At some point, nurturing food plants must be like nurturing biological beings. Maybe it's somewhat like sex. Generally speaking, one isn't taught how to do it. Some do it better than others. But what I want is for people to do it...with no one standing over them to insist on HOW they should do it. So I'm an anarchist gardner. I have to trust my instincts. I'm a part of nature, and what gives me joy might well make plants happy too. My strategy is not to learn more from others (although I'm very open to what anyone VOLUNTEERS to teach me) but to get more in touch with my own enjoyment.

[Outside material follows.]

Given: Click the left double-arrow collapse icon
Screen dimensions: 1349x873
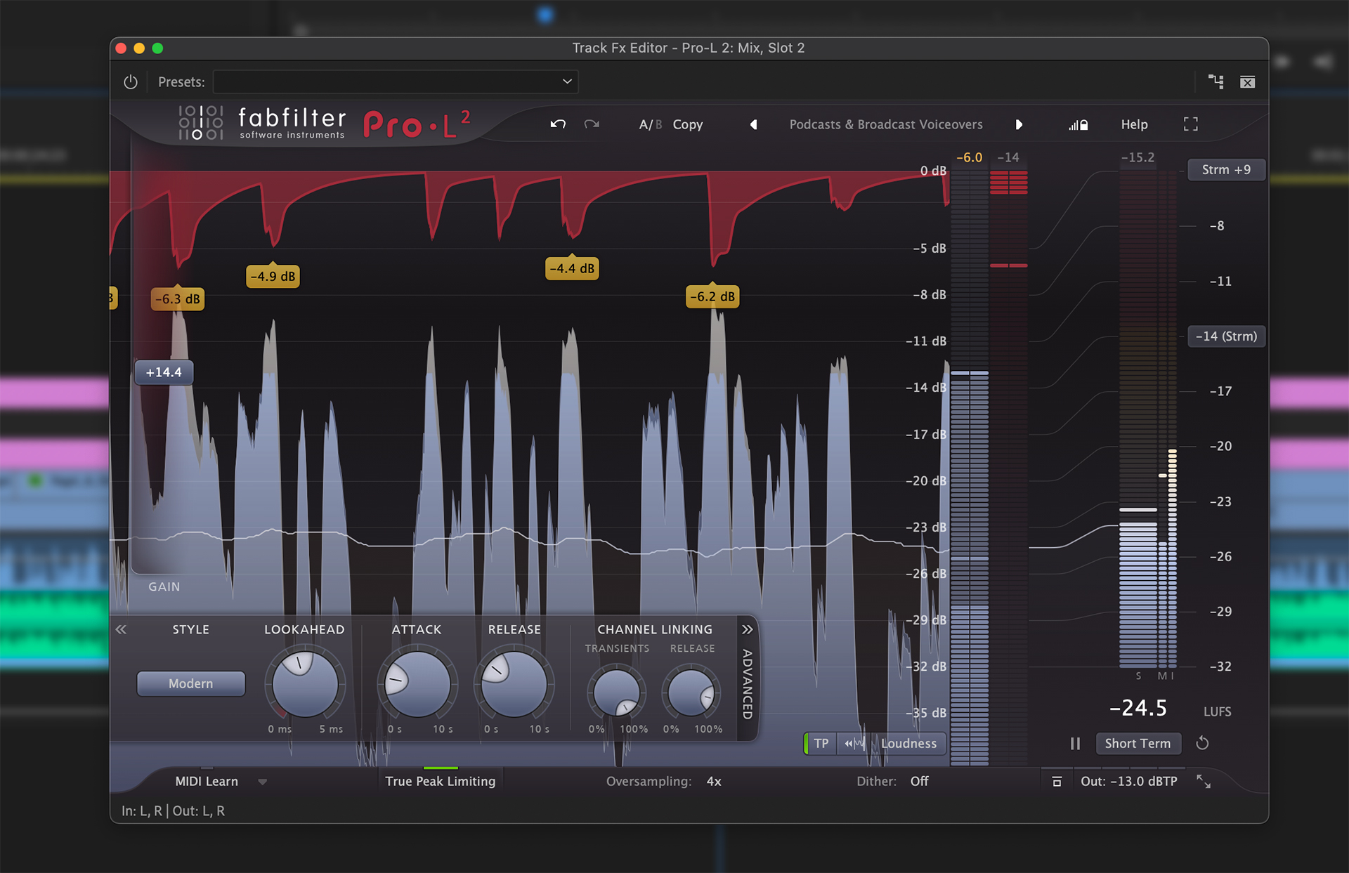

I've been gardening more or less steadily for around 30 years. I still know next to nothing about how to garden "correctly" along any of the relatively correct alternative lines. I have experienced the occasional flash in the pan success, but my persistent failures seem more due to repressing my drives than to anything else. For some reason, I feel a little better about this year's process than ever before. It seems that no-till, based on constant layering of food scraps (absolutely easy) with manure (from nearby horse pasture), the occasional bag of *anything*--compost, topsoil, yard dirt, whatever that plants can grow in, urine, rooted-out weeds with the dirt clods facing upwards--might have a reasonable chance "success." Prayers due. It is more like art than science for me (if one can even separate them).
So I got a bit carried away writing this. What I'm suggesting is that, when it come to gardening, the perfect is the enemy of the good-enough. Let people attempt to grow food any which way they choose. Mandate gray water outlets for every household. Mandate water catchment for every household. Sort of. Provide tax credits for those who comply, but don't punish those who don't or can't. That would be a very good role for government, and something within the realm of the doable. Provide food-growing classes for those who are inclined to learn that way. Do whatever is feasible and inexpensive in that regard...like nudging those already doing this to do more.
For something like BAU to continue longer than it might, I suggest universal volunteerism. It's not hard. Everybody will do a little cleaning and tidying of the public space, including malls. Don't punish the ones who don't; just encourage and thank the ones who do. There is much, much more that can be done that is likely to be enjoyed by a lot of people, many of them so-called laggards. There simply needs to be some vision and leadership to replace the absence of it now prevailing.
Certainly, a great upsurge of self-reliance among the many won't be good enough to keep everybody alive, but that's where the business world (whatever is used for money), as long as it learns to function within the limits of the available, could do some good. At least, in the short run.